> BRIEF A
Count how many rows below contain the word "status", treating uppercase and lowercase as different, and give only that number.

> DOCUMENT
- - - - - - -
# Help with outdoor furniture project



## JimNEB (Dec 31, 2009)

I ran across this furniture a couple years ago on vacation and really liked it for the style and mostly it's comfort. Being a woodworker I figured I'd make them for myself and started looking for plans, which I didn't find any.  I started making a sketch-up drawing of them but wasn't sure of the measurements to use. So, it's been on the back burner for awhile, but I would like to make them this summer. Any help on plans or dimensions would be appreciated.
Thanks,
Jim


----------



## KnotWright (Nov 6, 2008)

Jim, when I started building Norm's chairs, is first used his dimensions, but I've since "tweaked" them a few times to get them to fit the customer just right.

What I'd do is find a chair you find comfortable, take some measurements from that and adjust it till its comfortable for you. From those photos it looks like 2×6s and 2×4's for the most part, the slats look like are just rips from 2x material.

Seat width should be anywhere from 20-22 inches or more wide. from your knees to the back 16" to about 18" max. from the seat back to the top of the head rest 30" - 36" depending on how tall the person is.
Height off the ground 18" is about standard, but then that depends on a person's legs.

Those do look like they'd be VERY comfortable, I'll take a pair when you're done!


----------



## Roger Clark aka Rex (Dec 30, 2008)

Jim,
My chairs were out of my head and I just took average measurements of people to come up with the right sizes. I have no drawings, I made templates of all the parts after many modifications.
I agree with KnotWright's dmensions and yes the only materials used are 2×4's and 2×6's. You are going to have to make a prototype and then change anything you think isn't quite right.
I shall be making another set this Spring and I will post it. It will show some modifications I have made.


----------



## a1Jim (Aug 9, 2008)

Nice work Jim


----------



## jlsmith5963 (Mar 26, 2009)

Jim

Looks like a perfect project to learn how to use photomatch in SketchUp. If you aren't familiar with the technique there are tutorial videos online. It won't solve all your dimensioning problems but it will get you quite a ways down that road and you will end up with a SketchUp model to build off of to boot.


----------



## JimNEB (Dec 31, 2009)

JL, Great idea. I will check it out I've used sketch-up for a number of things but never that feature.
Roger, the prototype idea is a very good one. 
Thanks


----------
- - - - - - -
> DATASET ENTRIES

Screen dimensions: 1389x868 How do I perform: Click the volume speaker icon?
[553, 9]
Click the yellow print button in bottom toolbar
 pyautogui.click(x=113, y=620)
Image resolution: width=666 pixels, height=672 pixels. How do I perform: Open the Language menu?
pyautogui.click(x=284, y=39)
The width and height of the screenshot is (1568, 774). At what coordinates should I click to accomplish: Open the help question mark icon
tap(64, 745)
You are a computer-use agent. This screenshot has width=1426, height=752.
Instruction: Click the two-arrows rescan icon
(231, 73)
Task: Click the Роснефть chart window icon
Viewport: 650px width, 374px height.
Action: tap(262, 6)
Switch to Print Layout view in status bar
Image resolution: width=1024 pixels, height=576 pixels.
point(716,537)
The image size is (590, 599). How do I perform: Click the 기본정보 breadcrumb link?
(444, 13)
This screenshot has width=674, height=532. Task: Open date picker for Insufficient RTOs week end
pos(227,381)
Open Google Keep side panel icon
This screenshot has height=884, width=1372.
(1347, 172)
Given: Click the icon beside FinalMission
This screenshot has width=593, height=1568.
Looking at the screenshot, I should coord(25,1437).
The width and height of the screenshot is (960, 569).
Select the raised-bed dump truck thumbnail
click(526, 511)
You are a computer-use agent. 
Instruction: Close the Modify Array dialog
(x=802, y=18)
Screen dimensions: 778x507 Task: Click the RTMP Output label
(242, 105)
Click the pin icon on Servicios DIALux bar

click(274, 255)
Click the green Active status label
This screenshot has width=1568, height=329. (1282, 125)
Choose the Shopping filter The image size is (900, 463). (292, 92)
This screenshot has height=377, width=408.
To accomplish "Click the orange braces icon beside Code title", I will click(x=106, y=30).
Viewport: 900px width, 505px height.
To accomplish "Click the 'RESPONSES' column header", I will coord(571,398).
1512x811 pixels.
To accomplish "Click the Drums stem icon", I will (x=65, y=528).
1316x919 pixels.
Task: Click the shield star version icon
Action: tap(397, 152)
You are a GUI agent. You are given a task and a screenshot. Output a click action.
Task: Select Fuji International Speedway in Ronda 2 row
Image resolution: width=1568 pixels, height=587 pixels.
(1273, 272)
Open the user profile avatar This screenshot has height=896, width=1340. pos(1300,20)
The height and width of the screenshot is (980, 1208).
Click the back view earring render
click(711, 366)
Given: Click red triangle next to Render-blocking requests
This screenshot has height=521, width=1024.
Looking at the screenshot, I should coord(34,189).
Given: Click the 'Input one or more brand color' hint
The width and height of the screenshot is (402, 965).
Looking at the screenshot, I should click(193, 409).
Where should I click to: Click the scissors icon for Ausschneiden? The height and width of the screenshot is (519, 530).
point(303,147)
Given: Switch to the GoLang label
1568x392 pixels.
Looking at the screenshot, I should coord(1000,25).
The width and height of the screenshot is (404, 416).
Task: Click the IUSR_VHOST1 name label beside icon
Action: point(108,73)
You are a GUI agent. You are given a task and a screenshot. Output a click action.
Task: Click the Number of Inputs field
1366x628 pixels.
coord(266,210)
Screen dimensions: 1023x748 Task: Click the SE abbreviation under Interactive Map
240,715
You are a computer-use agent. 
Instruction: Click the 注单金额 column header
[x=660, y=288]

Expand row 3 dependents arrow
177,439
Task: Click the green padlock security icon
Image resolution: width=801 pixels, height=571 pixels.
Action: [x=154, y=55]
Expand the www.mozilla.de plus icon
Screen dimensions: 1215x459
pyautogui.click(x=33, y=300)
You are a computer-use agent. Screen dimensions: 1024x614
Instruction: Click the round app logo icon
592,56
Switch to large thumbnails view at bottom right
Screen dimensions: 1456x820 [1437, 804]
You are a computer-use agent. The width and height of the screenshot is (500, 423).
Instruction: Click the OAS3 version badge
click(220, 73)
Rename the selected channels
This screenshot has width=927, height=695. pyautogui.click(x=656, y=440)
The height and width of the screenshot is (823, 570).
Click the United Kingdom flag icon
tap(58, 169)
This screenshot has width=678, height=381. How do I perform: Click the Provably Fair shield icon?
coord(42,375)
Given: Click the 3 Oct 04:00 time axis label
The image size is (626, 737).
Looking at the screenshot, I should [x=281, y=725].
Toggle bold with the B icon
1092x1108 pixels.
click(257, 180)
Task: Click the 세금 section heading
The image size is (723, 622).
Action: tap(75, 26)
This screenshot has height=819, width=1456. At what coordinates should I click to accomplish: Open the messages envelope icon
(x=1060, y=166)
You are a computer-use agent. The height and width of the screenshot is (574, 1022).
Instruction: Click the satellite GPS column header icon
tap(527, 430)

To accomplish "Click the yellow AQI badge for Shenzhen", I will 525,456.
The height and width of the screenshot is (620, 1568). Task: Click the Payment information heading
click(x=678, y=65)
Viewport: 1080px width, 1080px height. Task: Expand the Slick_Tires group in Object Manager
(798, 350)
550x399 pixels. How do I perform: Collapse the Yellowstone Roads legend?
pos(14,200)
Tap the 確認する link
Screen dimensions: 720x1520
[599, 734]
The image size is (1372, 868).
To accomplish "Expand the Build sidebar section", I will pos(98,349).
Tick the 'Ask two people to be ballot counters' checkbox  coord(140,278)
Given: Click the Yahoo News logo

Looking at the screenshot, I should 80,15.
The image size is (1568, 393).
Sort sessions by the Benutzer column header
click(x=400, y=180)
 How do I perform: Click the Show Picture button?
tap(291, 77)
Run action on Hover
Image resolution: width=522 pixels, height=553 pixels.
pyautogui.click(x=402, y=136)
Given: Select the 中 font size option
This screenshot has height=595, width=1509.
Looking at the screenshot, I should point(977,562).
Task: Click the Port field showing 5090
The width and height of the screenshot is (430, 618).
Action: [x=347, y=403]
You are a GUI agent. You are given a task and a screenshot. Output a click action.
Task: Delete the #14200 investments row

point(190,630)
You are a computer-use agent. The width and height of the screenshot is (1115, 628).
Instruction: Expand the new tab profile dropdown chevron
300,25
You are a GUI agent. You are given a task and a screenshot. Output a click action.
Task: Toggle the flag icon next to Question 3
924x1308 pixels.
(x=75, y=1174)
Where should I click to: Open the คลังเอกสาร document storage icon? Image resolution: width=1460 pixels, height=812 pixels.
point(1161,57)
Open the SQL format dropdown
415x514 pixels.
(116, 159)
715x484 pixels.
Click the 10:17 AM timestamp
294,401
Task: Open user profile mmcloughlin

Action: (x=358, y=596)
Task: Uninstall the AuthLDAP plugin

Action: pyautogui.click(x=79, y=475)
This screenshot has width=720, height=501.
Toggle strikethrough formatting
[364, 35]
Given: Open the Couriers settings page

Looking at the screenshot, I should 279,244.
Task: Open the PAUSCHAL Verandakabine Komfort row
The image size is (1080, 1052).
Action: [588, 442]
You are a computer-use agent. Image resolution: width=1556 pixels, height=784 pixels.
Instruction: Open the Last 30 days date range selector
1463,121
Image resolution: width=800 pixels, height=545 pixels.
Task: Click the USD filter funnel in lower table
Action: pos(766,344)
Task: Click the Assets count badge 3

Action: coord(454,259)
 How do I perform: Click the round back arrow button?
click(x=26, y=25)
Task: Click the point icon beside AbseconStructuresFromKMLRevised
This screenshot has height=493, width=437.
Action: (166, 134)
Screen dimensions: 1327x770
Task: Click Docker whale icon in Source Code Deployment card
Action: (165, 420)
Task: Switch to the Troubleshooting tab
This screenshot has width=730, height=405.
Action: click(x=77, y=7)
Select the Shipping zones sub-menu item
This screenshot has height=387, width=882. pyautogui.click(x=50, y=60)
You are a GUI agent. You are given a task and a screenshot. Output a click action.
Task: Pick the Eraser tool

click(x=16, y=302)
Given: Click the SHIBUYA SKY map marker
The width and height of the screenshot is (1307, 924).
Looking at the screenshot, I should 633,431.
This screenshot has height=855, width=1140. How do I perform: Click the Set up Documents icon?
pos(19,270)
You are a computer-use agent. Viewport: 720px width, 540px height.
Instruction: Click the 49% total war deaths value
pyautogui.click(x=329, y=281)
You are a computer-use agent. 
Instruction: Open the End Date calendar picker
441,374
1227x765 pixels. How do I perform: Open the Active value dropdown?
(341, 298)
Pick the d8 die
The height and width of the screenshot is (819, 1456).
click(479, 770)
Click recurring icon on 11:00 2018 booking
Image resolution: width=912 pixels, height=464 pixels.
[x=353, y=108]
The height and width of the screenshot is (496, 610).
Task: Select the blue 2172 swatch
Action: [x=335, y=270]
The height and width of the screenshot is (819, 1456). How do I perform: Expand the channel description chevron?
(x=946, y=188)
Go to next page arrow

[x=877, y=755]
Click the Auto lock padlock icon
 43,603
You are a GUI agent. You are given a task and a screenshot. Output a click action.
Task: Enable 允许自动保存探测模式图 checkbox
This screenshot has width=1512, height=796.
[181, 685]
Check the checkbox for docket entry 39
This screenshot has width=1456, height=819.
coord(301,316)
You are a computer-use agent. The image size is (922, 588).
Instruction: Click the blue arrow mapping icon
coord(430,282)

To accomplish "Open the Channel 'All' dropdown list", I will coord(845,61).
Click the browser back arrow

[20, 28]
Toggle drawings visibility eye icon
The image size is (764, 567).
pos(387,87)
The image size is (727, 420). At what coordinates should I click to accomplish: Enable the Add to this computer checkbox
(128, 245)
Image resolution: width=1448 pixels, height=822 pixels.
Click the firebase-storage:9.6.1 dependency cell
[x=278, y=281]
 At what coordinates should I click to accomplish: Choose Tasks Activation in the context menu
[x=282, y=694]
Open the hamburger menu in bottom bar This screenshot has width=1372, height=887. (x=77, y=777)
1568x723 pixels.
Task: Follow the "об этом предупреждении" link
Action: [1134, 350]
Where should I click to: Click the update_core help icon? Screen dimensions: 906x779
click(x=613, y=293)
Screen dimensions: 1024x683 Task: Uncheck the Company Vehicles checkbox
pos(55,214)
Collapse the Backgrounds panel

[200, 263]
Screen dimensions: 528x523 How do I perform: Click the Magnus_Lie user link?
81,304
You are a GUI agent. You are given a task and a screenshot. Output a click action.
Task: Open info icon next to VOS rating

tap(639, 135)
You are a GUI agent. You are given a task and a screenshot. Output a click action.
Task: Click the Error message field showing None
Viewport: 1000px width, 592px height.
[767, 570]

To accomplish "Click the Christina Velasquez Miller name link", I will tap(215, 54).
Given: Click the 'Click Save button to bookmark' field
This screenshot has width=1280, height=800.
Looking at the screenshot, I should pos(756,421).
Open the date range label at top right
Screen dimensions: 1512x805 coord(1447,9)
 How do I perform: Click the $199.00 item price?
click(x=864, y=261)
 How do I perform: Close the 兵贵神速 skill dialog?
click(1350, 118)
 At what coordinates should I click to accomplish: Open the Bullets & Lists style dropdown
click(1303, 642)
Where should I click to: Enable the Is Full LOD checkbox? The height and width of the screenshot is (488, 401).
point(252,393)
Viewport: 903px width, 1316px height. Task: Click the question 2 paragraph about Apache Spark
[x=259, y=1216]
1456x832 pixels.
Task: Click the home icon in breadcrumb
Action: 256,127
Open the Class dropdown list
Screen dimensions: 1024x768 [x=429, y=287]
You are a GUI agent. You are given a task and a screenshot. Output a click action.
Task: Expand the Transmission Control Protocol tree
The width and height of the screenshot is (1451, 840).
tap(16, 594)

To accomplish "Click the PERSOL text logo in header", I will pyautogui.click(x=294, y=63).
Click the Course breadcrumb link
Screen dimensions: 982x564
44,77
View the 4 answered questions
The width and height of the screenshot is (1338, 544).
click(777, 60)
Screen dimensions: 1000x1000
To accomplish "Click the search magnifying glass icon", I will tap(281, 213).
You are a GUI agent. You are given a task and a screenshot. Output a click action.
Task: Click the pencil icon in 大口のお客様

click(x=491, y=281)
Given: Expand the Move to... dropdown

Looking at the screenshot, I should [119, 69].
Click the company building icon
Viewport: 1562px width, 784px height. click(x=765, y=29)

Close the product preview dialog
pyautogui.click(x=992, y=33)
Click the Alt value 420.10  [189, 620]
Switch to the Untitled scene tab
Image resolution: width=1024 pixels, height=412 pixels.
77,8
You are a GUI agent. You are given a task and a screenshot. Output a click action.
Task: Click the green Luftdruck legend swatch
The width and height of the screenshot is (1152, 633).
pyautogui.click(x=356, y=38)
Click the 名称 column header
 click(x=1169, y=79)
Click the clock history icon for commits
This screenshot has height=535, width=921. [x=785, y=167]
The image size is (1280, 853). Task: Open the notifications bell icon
- - - - - - -
> BRIEF B
Reproduce word for word the stretch of the outdoor furniture thread above from "## KnotWright (Nov" through "when you're done!".

> EXPECTED OUTPUT A
2

> EXPECTED OUTPUT B
## KnotWright (Nov 6, 2008)

Jim, when I started building Norm's chairs, is first used his dimensions, but I've since "tweaked" them a few times to get them to fit the customer just right.

What I'd do is find a chair you find comfortable, take some measurements from that and adjust it till its comfortable for you. From those photos it looks like 2×6s and 2×4's for the most part, the slats look like are just rips from 2x material.

Seat width should be anywhere from 20-22 inches or more wide. from your knees to the back 16" to about 18" max. from the seat back to the top of the head rest 30" - 36" depending on how tall the person is.
Height off the ground 18" is about standard, but then that depends on a person's legs.

Those do look like they'd be VERY comfortable, I'll take a pair when you're done!